● **DOCUMENT EXTRACT**:

╔══

The 5 Skateboard Trick Families Every Skater Should Know

Skateboard tricks fall into 5 families: flatground, grinds, slides, manuals, and transition. Here's what defines each and where to start learning them.

A skateboarder demonstrating five different trick families: ollie, grind, slide, manual, and transition

Skateboard tricks split into five families: flatground, grinds, slides, manuals, and transition. Nearly everything you'll ever learn is a variation, combination, or extension of a trick in one of these five buckets. Knowing which bucket a trick belongs to tells you what skill it's actually testing, and that's the fastest way to figure out what to practice next.

This matters more than it sounds like it should. A lot of skaters get stuck not because a trick is impossibly hard, but because they're trying to learn it without the underlying skill from its family. Understanding the five families turns a wall of trick names into a map you can actually navigate, which is exactly what the skill tree on Onbolts is built to show.

╚══

● **PROBLEM TO WORK ON**: Continue the skateboard trick families article from the end of its last paragraph.

● **RECORD LIST**:
╔══

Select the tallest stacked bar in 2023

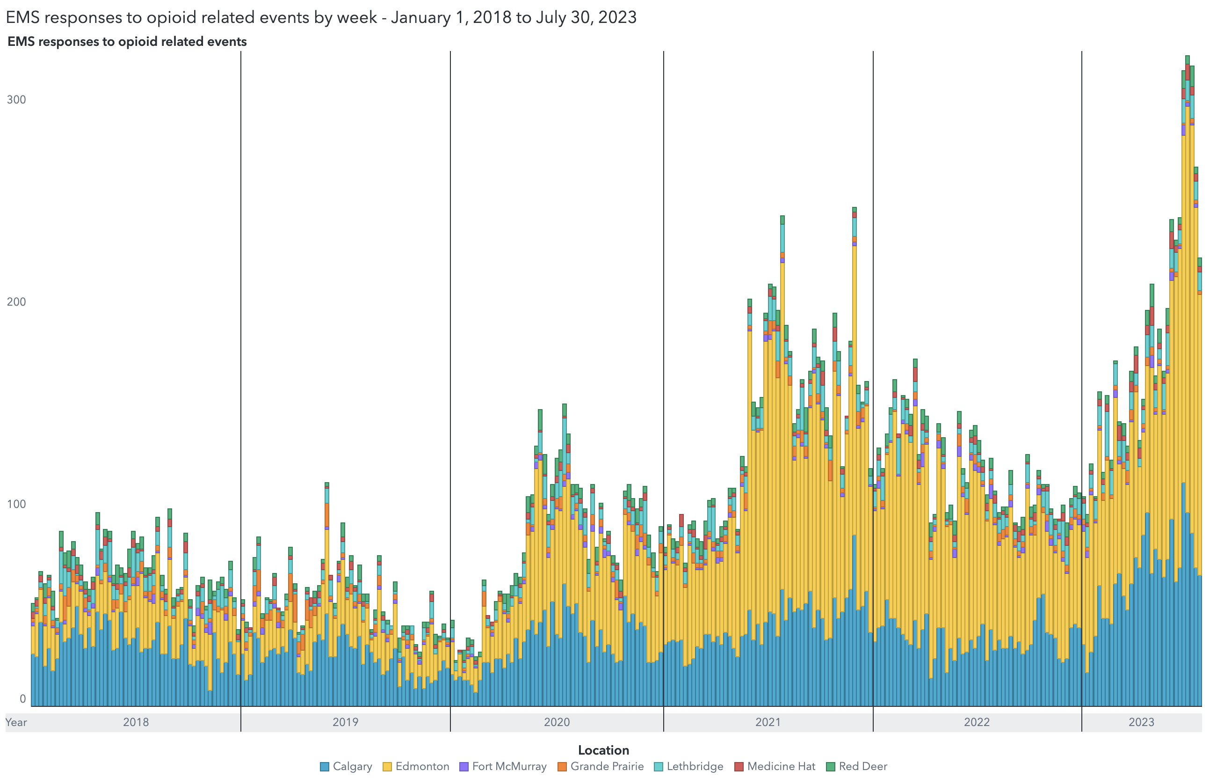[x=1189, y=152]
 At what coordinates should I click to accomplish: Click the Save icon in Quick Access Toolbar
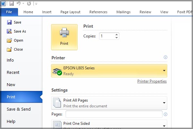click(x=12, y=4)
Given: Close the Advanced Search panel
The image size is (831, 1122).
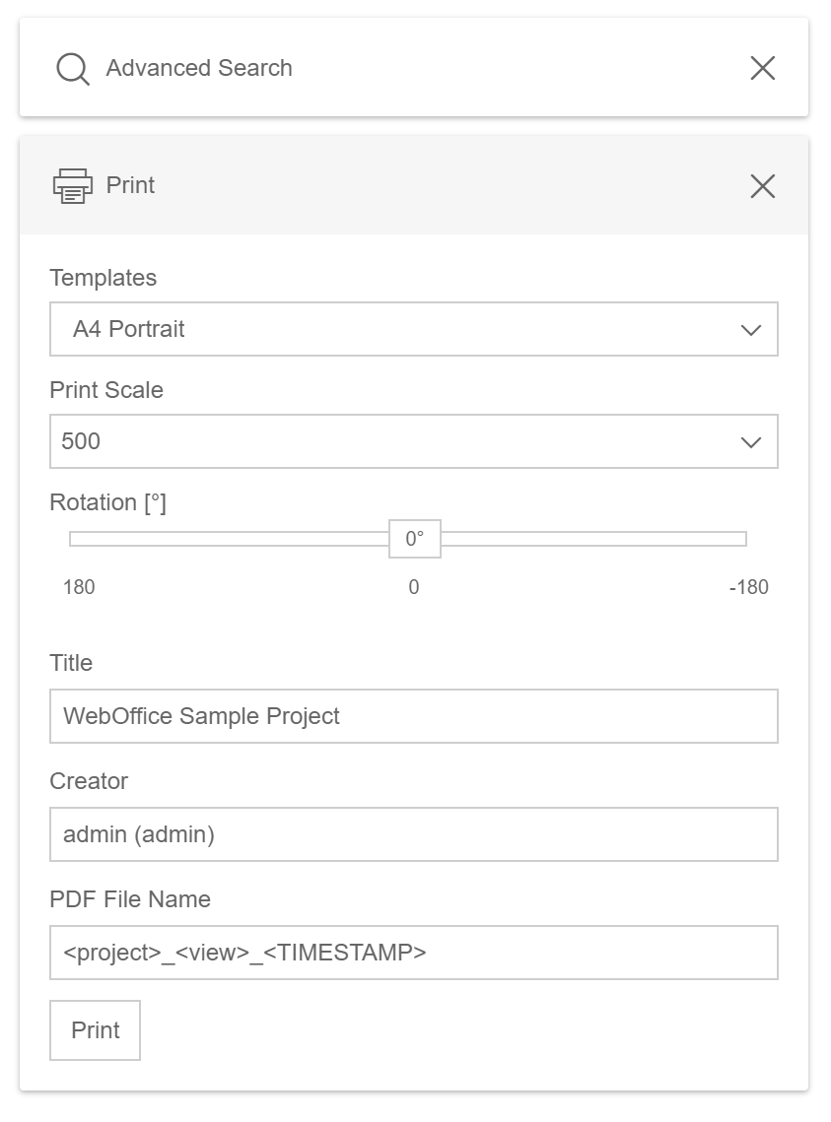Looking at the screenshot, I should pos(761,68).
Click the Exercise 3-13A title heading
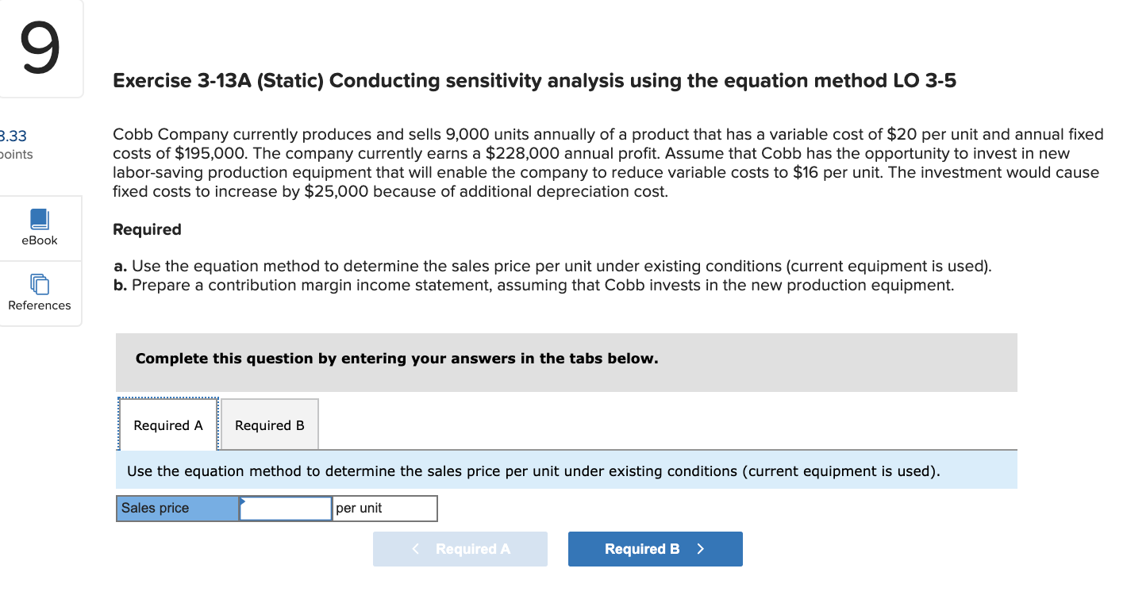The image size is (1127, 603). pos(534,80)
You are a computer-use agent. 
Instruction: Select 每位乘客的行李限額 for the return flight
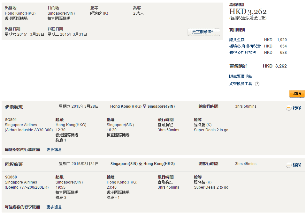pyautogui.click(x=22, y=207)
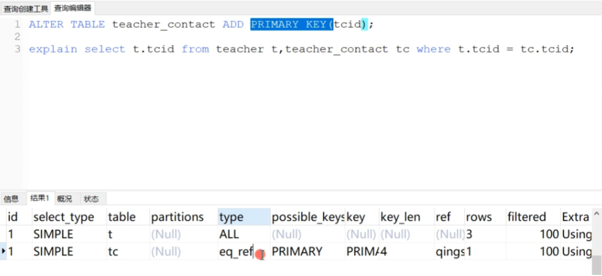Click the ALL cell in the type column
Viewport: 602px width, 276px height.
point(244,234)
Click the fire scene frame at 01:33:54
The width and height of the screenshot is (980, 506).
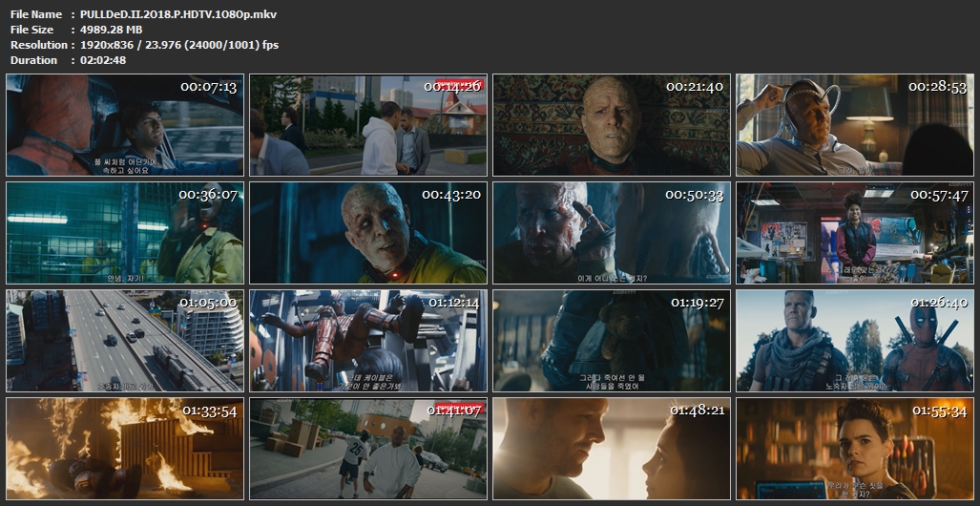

╚══
╔══

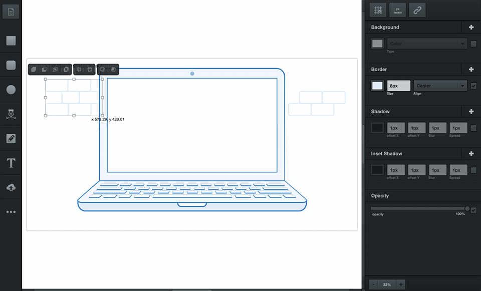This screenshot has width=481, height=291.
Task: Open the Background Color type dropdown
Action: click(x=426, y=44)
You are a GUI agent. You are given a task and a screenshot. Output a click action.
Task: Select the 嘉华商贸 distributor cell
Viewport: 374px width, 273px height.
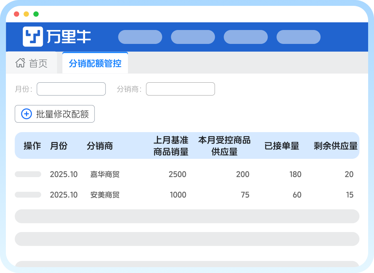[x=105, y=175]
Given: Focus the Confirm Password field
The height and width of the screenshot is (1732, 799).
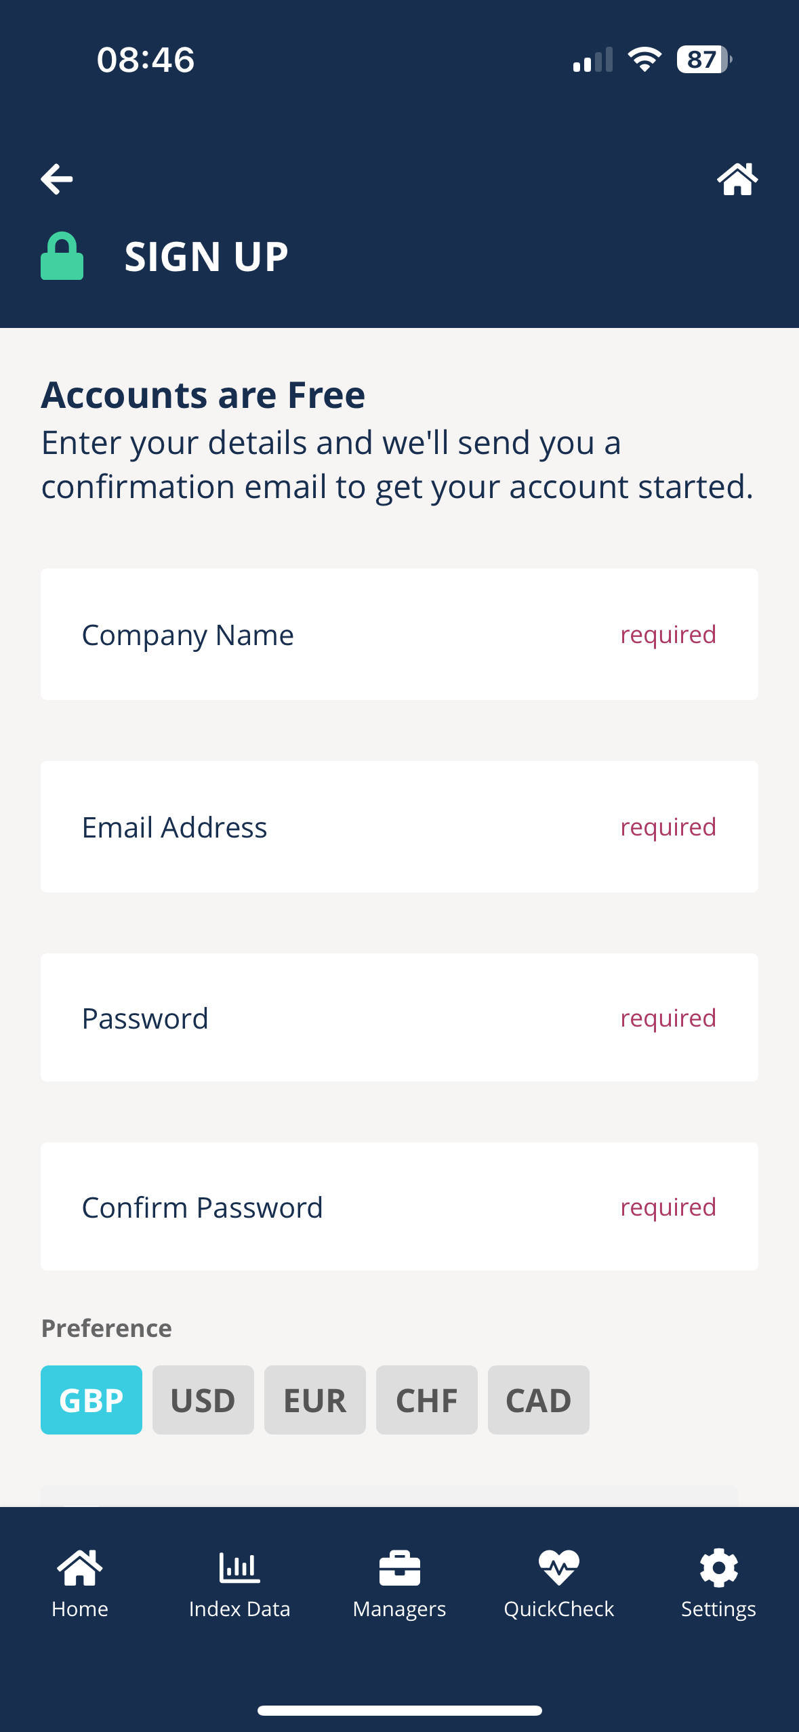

╚══
╔══

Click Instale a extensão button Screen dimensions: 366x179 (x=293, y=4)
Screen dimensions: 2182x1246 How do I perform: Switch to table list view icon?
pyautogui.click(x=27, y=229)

╚══

● **EXERCISE ANSWER**:
Flatground: the trick family everything else builds from

Flatground tricks happen, as the name says, on flat pavement, no ramps or ledges required. This is where almost every skater starts and where the ollie lives. The ollie is the base jump: pop the tail, slide your front foot up, level the board out in the air. Onbolts' learning data lists it as beginner difficulty with a typical learning window of 1 to 4 weeks, and it's a direct prerequisite for a huge share of everything else in this family, including pop shove-it, frontside 180, backside 180, and kickflip.

Flip tricks are the flashiest subset of flatground: the board rotates under your feet while you're airborne. Kickflip (intermediate, 1 to 6 months) and heelflip (intermediate, 1 to 4 months) are the two foundational flips, and nearly every advanced flip trick, from varial kickflip to tre flip to hardflip, is a kickflip or heelflip combined with a shove-it style rotation. If you can ollie consistently, flatground is where you'll spend most of your first year.

Grinds: balancing on the trucks

Grinds happen when your trucks (not the deck) make contact with a ledge, rail, or curb and you slide along it. The entry point is the 50-50 grind, listed as beginner difficulty with a 2 to 6 week learning window, requiring only the ollie as a prerequisite. Once you can lock into a 50-50, the grind family opens up fast: the nosegrind and 5-0 grind both build directly on 50-50, and from there you can branch into crooked grinds, smith grinds, feeble grinds, and further.

Grinds are a different skill than flip tricks. You're not flicking the board, you're managing weight distribution and trucks-on-metal friction while committing your whole body weight to an edge. That's why a skater who's great at flip tricks can still struggle with their first grind, and vice versa. If ledges and rails intimidate you, starting with a low curb and a basic 50-50 is the standard entry point.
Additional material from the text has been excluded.